Foglio bianco, pagina uno, prime righe, in una parola: Incipit. In questo spazio così ristretto si gioca il futuro di chi si appresta a scrivere un libro. Centinaia di pagine rischiano di non arrivare mai ai lettori, se quelle parole non riescono nel loro intento. Se l’incipit non funziona, il romanzo tornerà pericolosamente nello scaffale, e neppure la sua struttura muscolosa lo salverà – prima o poi il libraio lo impacchetterà per renderlo alla casa editrice.
Ne parlano da mesi. Sui giornali si inseguono indiscrezioni e anticipazioni. Ma oggi è il grande giorno: il libro che tutti aspettavano è in libreria, con la sua bella copertina accattivante, sistemato in colonne imponenti. Possiamo finalmente sfogliarlo e lasciarci sedurre dal profumo della carta tagliata di fresco. Sul risvolto c’è la foto dell’autore: si regge il mento col pollice e l’indice, lo sguardo perduto nelle profondità dell’animo umano.
Che sia per qualche ora di treno o per settimane e settimane, ogni libro che leggiamo permea lo spazio della nostra interiorità. Tra la pagina uno e la parola fine accade qualcosa di mistico. Gli eventi d’inchiostro sconfinano nella quotidianità; per un giorno possiamo attraversare le piazze di Mosca spazzate dal vento, perderci nell’Africa dei Grandi Laghi, respirare la notte nei sobborghi di Tokyo.
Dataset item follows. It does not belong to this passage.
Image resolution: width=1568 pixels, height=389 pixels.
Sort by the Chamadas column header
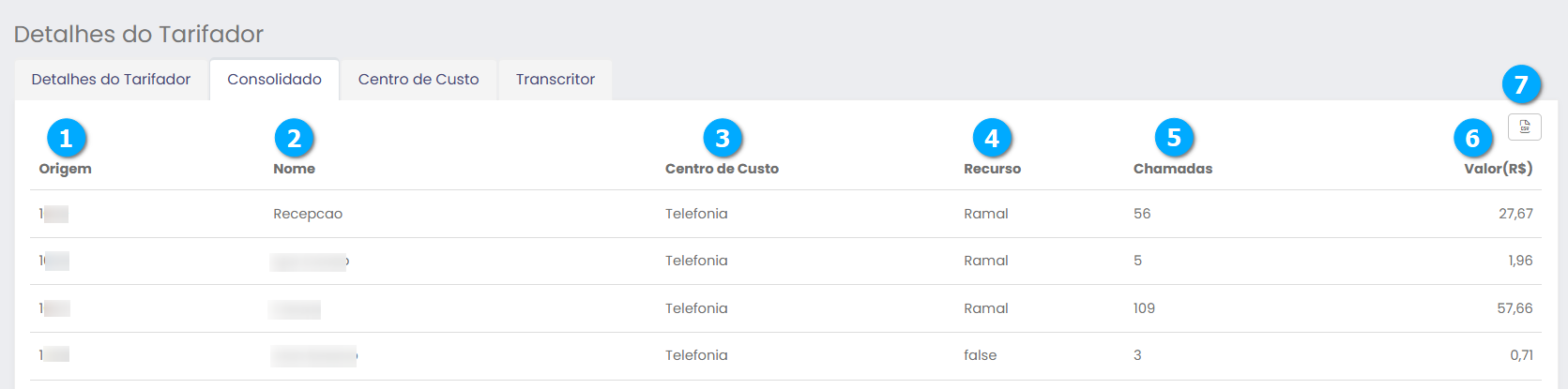1172,169
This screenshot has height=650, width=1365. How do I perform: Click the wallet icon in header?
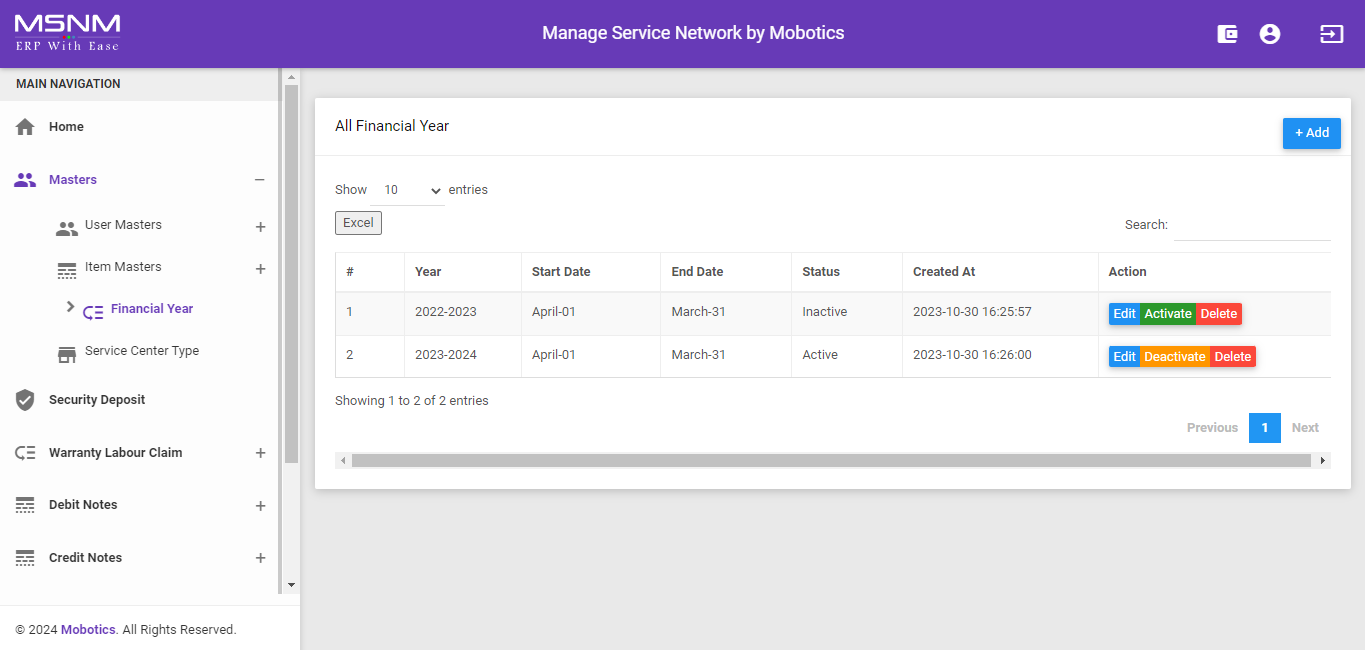click(x=1227, y=34)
L’ultima pagina e il buio spegne le parole. A spallate il libro trova posto nello scaffale, l’odore di nuovo svanisce, le pagine ingialliscono in silenzio. Saranno forse passati anni quando qualcun altro lo riaprirà – e sarà sempre qualcun altro, perché anch’io sarò un altro me stesso. Come due mani invecchiate le pagine si schiuderanno, rivelando il sogno azzurro che hanno custodito. Da quella lontananza noi stessi ritorneremo in vita nelle rughe di carta, rivivendo il tempo che un giorno fu nostro.